» Provided data:
Content starts

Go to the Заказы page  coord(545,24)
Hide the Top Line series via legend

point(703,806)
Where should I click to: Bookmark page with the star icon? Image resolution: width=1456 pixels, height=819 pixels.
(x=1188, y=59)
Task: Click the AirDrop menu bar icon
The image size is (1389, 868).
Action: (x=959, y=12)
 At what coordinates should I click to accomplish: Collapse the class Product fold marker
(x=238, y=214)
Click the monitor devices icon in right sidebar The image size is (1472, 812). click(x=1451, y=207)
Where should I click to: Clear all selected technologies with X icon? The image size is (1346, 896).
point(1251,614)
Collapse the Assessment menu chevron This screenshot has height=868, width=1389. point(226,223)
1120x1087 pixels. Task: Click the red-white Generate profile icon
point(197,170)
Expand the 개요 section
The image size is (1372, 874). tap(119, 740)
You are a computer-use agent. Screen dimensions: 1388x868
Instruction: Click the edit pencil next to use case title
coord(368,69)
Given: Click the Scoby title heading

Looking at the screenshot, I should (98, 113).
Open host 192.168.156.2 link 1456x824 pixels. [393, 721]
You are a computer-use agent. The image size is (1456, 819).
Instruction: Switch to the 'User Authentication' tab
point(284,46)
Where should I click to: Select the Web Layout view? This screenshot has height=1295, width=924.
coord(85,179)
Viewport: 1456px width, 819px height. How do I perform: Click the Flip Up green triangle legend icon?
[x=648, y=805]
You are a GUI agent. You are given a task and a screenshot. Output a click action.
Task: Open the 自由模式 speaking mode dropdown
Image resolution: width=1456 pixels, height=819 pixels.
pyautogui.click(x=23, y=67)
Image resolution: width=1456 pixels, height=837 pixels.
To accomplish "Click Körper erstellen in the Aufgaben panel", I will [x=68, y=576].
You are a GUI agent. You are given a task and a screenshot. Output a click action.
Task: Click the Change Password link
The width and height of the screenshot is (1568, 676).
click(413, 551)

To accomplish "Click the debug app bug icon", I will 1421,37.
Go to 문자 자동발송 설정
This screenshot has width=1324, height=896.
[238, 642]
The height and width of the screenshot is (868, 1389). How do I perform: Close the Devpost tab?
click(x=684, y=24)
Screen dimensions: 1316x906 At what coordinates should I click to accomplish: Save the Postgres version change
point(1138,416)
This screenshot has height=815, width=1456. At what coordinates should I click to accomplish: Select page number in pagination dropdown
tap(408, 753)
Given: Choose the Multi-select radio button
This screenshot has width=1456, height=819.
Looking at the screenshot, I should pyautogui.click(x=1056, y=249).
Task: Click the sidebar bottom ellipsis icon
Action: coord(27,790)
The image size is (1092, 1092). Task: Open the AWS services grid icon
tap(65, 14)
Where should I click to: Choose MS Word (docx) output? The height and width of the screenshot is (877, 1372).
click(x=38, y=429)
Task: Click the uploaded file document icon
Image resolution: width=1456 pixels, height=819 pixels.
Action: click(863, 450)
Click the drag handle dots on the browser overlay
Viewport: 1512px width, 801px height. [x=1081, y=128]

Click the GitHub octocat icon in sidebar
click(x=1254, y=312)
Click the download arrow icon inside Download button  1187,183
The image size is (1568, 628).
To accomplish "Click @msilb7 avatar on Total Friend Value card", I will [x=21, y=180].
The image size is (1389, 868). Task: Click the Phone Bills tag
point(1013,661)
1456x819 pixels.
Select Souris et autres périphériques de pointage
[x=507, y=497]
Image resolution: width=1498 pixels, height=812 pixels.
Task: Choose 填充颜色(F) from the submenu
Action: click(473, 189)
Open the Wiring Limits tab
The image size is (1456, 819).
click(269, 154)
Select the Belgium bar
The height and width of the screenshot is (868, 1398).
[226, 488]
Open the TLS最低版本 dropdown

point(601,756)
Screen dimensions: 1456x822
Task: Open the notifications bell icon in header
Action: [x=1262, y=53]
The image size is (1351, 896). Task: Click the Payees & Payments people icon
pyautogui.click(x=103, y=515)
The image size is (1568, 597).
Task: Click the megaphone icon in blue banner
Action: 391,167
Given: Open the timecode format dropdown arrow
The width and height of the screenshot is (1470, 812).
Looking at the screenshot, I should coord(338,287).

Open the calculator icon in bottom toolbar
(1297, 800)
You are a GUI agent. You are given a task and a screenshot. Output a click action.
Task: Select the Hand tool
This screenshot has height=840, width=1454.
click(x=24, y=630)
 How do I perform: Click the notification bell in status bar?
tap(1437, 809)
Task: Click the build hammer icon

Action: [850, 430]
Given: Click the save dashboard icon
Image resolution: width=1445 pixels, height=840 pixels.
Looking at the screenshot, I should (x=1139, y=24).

Content ends

» What you will do:
If a line in the records contains the word "link", copy it out.

» Completed exercise:
Open host 192.168.156.2 link 1456x824 pixels. [393, 721]
Task: Click the Change Password link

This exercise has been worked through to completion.